Hostler isn’t so much concerned with replacing an individual employee who might leave the company as he is with the looming need to renew substantial numbers of the workforce.
“We do know that on a competitive basis we can go out and replace like for like a number of our staff,” Hostler said. “… But now we’re starting to look at renewing our workforce by targeting critical skills and bringing in people early in their career developments.”
But the institutional knowledge that comes with the years of experience of the current staff becomes a significant issue as people start to retire.
“We’ve got people who’ve been here almost 30 years and know a lot about how to operate the pipeline,” Hostler said.
Alyeska is also taking a close look at its contracting strategy and is reevaluating the question of what work to do inside the company and what work to contract out.
“Finding the right level of internal capability and third-party capability is a real challenge,” Hostler said. “… We’ve looked at our contracting strategy and thought through where we want to bring some of these skills back in house. And we have done that. And where we want to rely on the external market we’re going to continue to do that.”

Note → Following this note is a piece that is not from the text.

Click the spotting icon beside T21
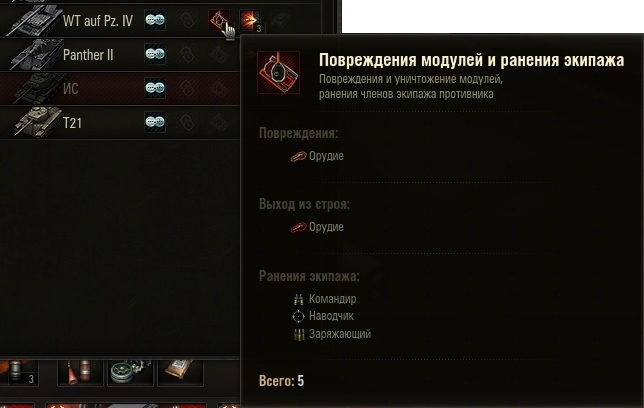pos(155,122)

High reliabilityOver the past 10 years Alyeska has achieved a mechanical reliability rate of 99.5 percent, Hostler said.
“That is terrific,” Hostler said. “… As we’ve seen declining throughput and we’ve seen some of the challenges associated with that, we’ve been able to maintain a high degree of operations confidence.”
But operating an 800-mile, 48-inch pipeline that passes over mountain ranges and crosses 34 major rivers and streams, plus a number of creeks and creek beds, will continue to require careful management.
And the pipeline needs to operate cost effectively, to maintain the viability of North Slope oil production. So, as the company builds its budget each year, the management seeks areas for increased operational efficiency, while at the same time managing risk mitigation.
“We see the challenge, but at the same time our process is intended to provide a stopgap against taking undue risk,” Hostler said. “And that’s what you’d expect of us, that we’d put that priority on the security of supply, maintaining safety and protecting the environment.”
And “no oil to ground” is a company mantra, Hostler said.